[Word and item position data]
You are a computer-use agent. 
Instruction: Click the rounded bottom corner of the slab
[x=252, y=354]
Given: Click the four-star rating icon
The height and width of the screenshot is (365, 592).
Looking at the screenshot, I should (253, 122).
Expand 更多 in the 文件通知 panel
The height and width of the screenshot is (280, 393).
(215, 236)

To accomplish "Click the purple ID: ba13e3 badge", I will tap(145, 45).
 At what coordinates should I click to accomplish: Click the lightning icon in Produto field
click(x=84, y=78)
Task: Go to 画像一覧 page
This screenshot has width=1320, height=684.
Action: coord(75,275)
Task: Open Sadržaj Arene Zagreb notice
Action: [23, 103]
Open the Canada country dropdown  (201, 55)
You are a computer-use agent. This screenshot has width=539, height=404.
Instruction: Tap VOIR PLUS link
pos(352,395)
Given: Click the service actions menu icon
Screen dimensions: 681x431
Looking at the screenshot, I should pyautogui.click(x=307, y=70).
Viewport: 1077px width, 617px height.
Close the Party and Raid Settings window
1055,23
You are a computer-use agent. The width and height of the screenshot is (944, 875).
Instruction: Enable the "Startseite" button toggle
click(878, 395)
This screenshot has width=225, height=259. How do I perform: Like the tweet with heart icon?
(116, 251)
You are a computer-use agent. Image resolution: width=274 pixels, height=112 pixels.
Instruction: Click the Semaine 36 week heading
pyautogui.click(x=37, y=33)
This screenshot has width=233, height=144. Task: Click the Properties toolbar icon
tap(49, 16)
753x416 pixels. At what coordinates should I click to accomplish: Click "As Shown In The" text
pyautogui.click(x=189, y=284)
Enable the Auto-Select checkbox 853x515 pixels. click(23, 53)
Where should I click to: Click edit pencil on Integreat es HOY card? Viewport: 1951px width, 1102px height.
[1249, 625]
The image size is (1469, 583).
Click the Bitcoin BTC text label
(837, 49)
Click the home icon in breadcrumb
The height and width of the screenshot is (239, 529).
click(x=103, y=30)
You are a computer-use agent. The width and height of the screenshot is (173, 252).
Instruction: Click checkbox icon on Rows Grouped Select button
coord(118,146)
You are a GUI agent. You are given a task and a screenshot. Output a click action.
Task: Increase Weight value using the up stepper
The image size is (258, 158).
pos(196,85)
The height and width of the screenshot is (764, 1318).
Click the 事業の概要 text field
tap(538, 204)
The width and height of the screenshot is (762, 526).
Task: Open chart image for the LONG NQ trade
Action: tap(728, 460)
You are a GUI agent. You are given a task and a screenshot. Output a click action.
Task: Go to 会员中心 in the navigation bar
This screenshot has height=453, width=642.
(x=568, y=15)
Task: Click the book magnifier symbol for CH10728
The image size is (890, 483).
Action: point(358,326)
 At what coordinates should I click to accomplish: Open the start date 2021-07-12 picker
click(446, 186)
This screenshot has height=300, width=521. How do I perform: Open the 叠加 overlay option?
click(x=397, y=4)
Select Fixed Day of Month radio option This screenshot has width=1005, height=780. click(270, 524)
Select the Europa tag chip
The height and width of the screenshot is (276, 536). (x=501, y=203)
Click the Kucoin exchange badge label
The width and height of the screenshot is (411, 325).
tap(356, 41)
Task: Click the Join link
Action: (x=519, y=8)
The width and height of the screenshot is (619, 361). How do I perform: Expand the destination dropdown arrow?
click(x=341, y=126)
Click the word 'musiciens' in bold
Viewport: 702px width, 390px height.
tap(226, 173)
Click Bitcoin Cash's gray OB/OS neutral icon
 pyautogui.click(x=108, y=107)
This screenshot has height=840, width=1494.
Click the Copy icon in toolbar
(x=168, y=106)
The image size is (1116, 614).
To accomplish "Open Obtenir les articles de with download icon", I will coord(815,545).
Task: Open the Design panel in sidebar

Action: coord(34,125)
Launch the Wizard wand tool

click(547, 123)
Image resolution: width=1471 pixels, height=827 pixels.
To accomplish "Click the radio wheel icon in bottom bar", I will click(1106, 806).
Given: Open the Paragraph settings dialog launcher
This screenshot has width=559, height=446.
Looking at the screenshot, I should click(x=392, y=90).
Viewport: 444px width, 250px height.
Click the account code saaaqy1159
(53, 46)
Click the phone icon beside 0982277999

What needs to be done: Update the listing from the line containing "Click the home icon in breadcrumb" through the line containing "pos(196,85)", changing "Weight" to "Height" and leaving everything else as it is. Give back only those lines.

The result:
Click the home icon in breadcrumb
The height and width of the screenshot is (239, 529).
click(x=103, y=30)
You are a computer-use agent. The width and height of the screenshot is (173, 252).
Instruction: Click checkbox icon on Rows Grouped Select button
coord(118,146)
You are a GUI agent. You are given a task and a screenshot. Output a click action.
Task: Increase Height value using the up stepper
The image size is (258, 158).
pos(196,85)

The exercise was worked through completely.